Friday of the Twenty-first Week of Ordinary Time: Mass of the Holy Spirit

posted in: Homilies, Ordinary Time | 0

Today’s readings
This is the first school Mass of the year, so I celebrated a Mass of the Holy Spirit.

I don’t know if you’ve ever had the experience, when you’re talking to someone, that you feel like you’re not both having the same conversation. Or you feel like, even though you’re both speaking English, you’re not talking the same language. Sometimes that happens: you think you’re both talking about the same thing, but very clearly, one or both of you is missing the point.

I think Saint Paul’s message to the Corinthians today might be something like that. They think they know what wisdom is, and I believe they really do know how the world defines wisdom, but the thing is, God’s wisdom is very, very different from the world’s wisdom. God’s wisdom is way beyond anything anyone has ever thought. Because, for God, wisdom looks like that Cross up there. Because the Cross is what the world thinks of as the ultimate defeat. It was a death saved for the most horrible criminals. It was a very public way to put an end to someone’s criminal foolishness.

But God used that horrible thing to make the best thing ever happen. He used the Cross to overcome the worst death ever by raising Jesus up on the third day. The worst death ever became the best life ever, where there is no more pain or sadness or death. It turns out God’s wisdom is very, very wise indeed!

For Jesus in today’s Gospel the call to be truly wise was a bit more simple: be prepared. Just as the wise virgins who had taken the time to buy enough oil to last them through the night were rewarded by getting to join in the marriage feast, so all of us who are wise enough to be a light shining in a dark place will be rewarded with being able to join God’s feast and become one with him.

I think it makes a lot of sense that we talk about wisdom at the beginning of our school year.
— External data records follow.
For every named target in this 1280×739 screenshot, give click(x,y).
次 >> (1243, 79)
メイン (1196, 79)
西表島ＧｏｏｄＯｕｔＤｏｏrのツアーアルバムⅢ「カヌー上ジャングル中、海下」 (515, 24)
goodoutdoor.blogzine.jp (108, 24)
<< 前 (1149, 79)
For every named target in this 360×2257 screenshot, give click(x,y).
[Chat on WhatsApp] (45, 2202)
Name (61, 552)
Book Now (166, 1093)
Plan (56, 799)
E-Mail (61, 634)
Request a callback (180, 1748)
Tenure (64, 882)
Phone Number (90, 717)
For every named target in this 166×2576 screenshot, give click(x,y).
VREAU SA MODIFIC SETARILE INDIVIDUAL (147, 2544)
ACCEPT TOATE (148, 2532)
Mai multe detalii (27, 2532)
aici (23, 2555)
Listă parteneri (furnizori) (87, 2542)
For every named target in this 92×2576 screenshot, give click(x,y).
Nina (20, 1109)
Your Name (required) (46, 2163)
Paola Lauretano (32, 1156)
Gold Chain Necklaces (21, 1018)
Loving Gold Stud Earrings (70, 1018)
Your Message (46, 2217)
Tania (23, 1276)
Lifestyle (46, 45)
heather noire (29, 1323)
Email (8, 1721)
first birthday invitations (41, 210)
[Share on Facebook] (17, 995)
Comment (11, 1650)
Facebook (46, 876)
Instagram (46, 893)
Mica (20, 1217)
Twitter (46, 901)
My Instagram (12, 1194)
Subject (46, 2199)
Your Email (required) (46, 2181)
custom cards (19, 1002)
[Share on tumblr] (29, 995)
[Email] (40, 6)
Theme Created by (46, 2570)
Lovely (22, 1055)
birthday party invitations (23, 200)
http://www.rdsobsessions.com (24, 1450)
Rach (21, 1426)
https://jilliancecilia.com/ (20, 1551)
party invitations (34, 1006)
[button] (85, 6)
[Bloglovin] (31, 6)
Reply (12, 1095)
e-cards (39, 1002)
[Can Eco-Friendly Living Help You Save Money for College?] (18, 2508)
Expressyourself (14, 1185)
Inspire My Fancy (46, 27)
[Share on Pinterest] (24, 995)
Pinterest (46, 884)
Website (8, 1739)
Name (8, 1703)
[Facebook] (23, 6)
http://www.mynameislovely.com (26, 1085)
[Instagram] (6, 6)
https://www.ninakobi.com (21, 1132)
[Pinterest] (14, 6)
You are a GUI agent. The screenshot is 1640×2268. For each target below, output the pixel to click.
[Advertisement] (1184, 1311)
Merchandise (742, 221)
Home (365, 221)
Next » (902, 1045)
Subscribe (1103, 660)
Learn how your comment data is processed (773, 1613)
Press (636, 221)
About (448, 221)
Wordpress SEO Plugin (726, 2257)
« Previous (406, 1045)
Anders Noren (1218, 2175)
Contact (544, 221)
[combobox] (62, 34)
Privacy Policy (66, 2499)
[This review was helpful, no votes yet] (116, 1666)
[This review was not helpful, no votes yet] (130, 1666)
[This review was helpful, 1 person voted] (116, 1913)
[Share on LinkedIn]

The whole point of this coming school year is for all of us to grow in wisdom. So we have to be ready to tackle subjects that maybe don’t make a lot of sense to us at first. We might think something new is just foolishness until we actually get it, and then we grow in our ability to learn. And we have to come prepared, knowing that sometimes it doesn’t seem like we’re going to understand what we’re being taught, but persevering, staying with it anyway until it actually makes sense.

For all of this, we have to rely on the Holy Spirit. The Holy Spirit is God’s own spirit, the Third Person of the Blessed Trinity. It is the Holy Spirit that gives us the grace and the gifts to do all the really good things that we want to accomplish and that God wants us to do. And so we begin our year by asking the Holy Spirit to give us wisdom, and the grace to hang in there when things get tough.

But the Spirit’s gifts are more than just wisdom. Saint Paul says to the Corinthians a little later on in his letter:

There are different kinds of spiritual gifts but the same Spirit; there are different forms of service but the same Lord; there are different workings but the same God who produces all of them in everyone. To each individual the manifestation of the Spirit is given for some benefit. To one is given through the Spirit the expression of wisdom; to another the expression of knowledge according to the same Spirit; to another faith by the same Spirit; to another gifts of healing by the one Spirit; to another mighty deeds; to another prophecy; to another discernment of spirits; to another varieties of tongues; to another interpretation of tongues. But one and the same Spirit produces all of these, distributing them individually to each person as he wishes. (1 Cor. 12: 4-11)

And so someone might be able to grasp wisdom or knowledge quickly. Another might be a person of great faith, helping others to trust God when things are tough. Another person might have the gift of healing, maybe helping people when they are hurting physically or emotionally. The point is the Holy Spirit moves us in many different ways, and all of us are given some of the gifts of the Spirit. And we are given those gifts so that we can give them to others.

So as we begin our school year together, we want to pray to the Holy Spirit so that he will give us whatever gifts we need to do whatever it is we are supposed to do. We want to thank the Holy Spirit for those gifts, and promise to use them for our good and the good of the other people he puts in our lives. And we should always thank God for those wonderful gifts, because they make us better, happier people and using them makes our world a better place.

I know a lot of you know the prayer to the Holy Spirit, so if you do, pray it along with me:

Come Holy Spirit, fill the hearts of your faithful and kindle in them the fire of your love. Send forth your Spirit and they shall be created. And You shall renew the face of the earth. Amen.